JEFTA : Japan – Eu Free Trade Agreement

JEFTA : un accordo strategico per l’export comunitario dei prodotti agroalimentari. Il più grande sottoscritto dalla UE che non dovrà passare attraverso l’approvazione degli stati membri. Sarà

direttamente il Parlamento europeo a ratificarlo.

JEFTA  è un intesa che getta le basi per creare nuovi presupposti di lavoro per molte imprese agricole italiane. Lo sottolinea anche Giovanni Garbelli, presidente di Confagricoltura Brescia. Un accordo bilaterale permetterà l’eliminazione dei dazi sull’85% dei prodotti agroalimentari comunitari: 

“L’export rappresenta un’occasione importante per tutta la filiera agroalimentare delle eccellenze made in Italy”
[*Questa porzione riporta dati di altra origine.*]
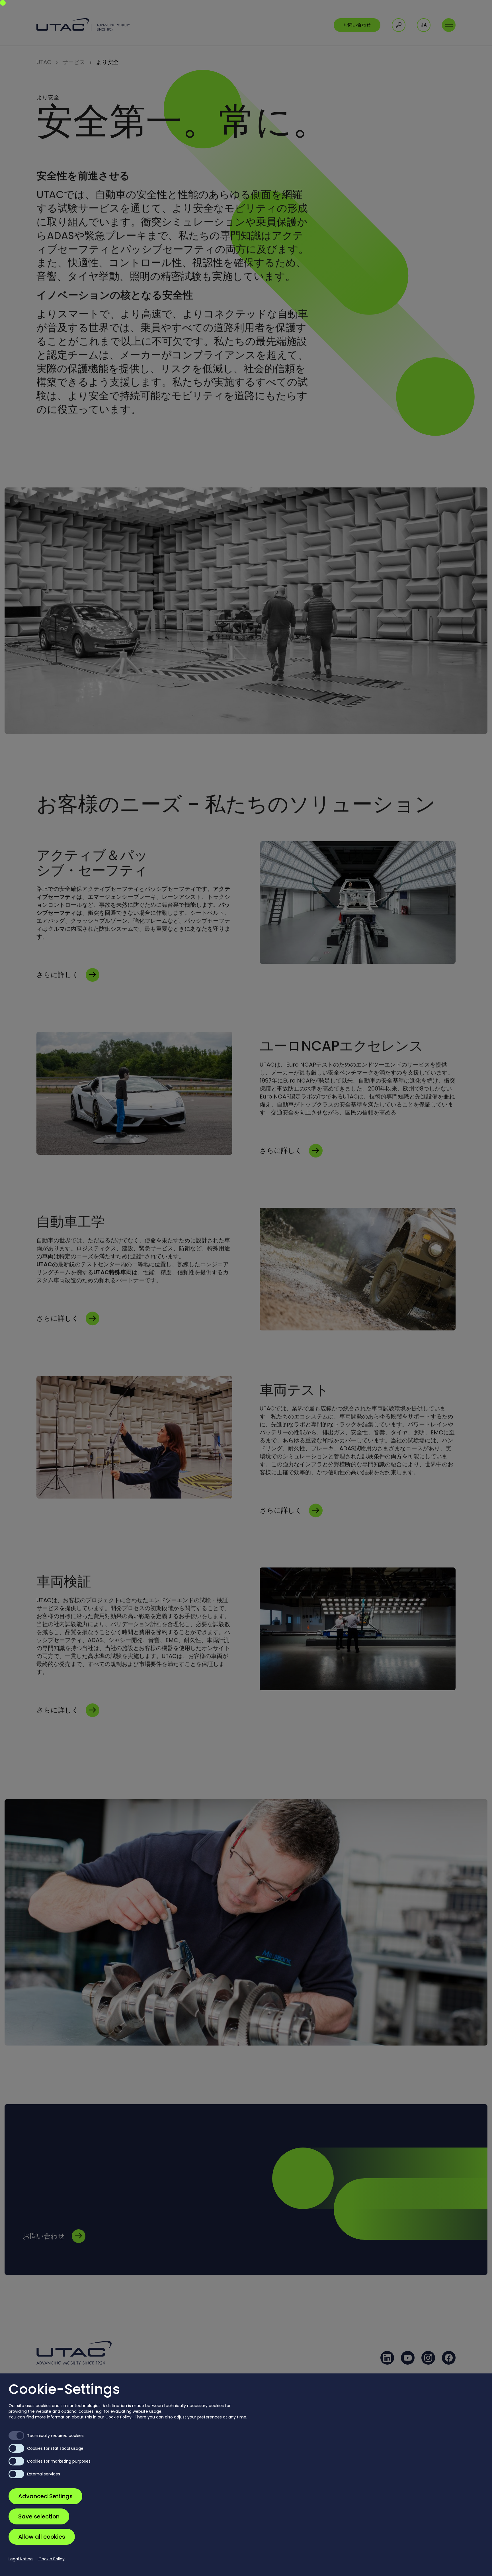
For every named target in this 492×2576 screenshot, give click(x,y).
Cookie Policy (119, 2417)
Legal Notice (21, 2559)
JEFTA – “Un ulteriore accordo importante, finalizzato ad incrementare l’export del settore agroalimentare e ad avere conseguenze positive per le nostre imprese agricole”. Così Giovanni Garbelli, presidente di Confagricoltura Brescia, ha positivamente commentato l’intesa di libero scambio tra l’Unione Europea e il Giappone, denominata “Japan – Eu Free Trade Agreement – Jefta”.

Questa intesa siglata bilateralmente ,  dal premier giapponese Shinzo Abe, dal presidente del Consiglio Ue Donald Tusk e dal presidente della Commissione europea Jean-Claude Junker, a differenza dell’accordo con il Canada (Ceta), non dovrà essere ratificata dai parlamenti degli Stati membri, ma solo dal parlamento europeo e dalla dieta nazionale, l’organo legislativo del Giappone.

 

Giovanni Garbelli è il nuovo presidente

Giovanni Garbelli – nuovo Presidente di Confagricoltura Brescia

“Per dimensione economica – prosegue Garbelli -, si tratta del più grande accordo commerciale dell’Unione europea, che consentirà l’eliminazione dei dazi sull’85% dei prodotti agroalimentari comunitari destinati al mercato nipponico, tra i quali figurano vino, formaggi e carni suine, prodotti per cui le aziende agricole bresciane recitano ruoli di primo piano nella filiera, come fornitrici di materia prima per industrie e cooperative”.

Sul fronte delle esportazioni agroalimentari comunitarie il Giappone è il quarto mercato in ordine di grandezza, che hanno un valore 20 volte superiore a quello delle esportazioni nipponiche nella UE. – “Questo Paese – ribadisce il presidente di Confagricoltura Brescia Giovanni Garbelli  – è caratterizzato da consumatori esigenti, attenti alla ricerca di prodotti di qualità ed attratti dall’eccellenza del Made in Italy agroalimentare”.

JEFTA per l'expor agroalimentare
JEFTA un accordo strategico fra UE e Giappone

Secondo i dati ufficiali forniti dall’Unione europea, l’export italiano verso il Giappone (pari a 6,6 miliardi di euro) potrebbe raddoppiare grazie all’accordo Jefta.

“Queste intese – conclude Garbelli – rappresentano certo un compromesso tra le parti e sono via via perfettibili sui temi più cari al sistema agricolo, come reciprocità delle norme produttive e tutela delle denominazioni d’origine. Tuttavia, come ho sottolineato più volte nelle ultime settimane, l’export è un’occasione di crescita importante per le nostre imprese agricole: per questo la nostra organizzazione è contraria all’ipotesi di nuovi dazi, ad eccezione dei casi in cui, come nel settore risicolo, l’importazione di materia prima proveniente da Paesi in via di sviluppo produca distorsioni inaccettabili del mercato. Siamo invece favorevoli ad un’apertura dei mercati in un contesto di regole chiare che consentano maggiori vendite all’estero per gli Stati, come il nostro, che hanno grandi eccellenze da promuovere”.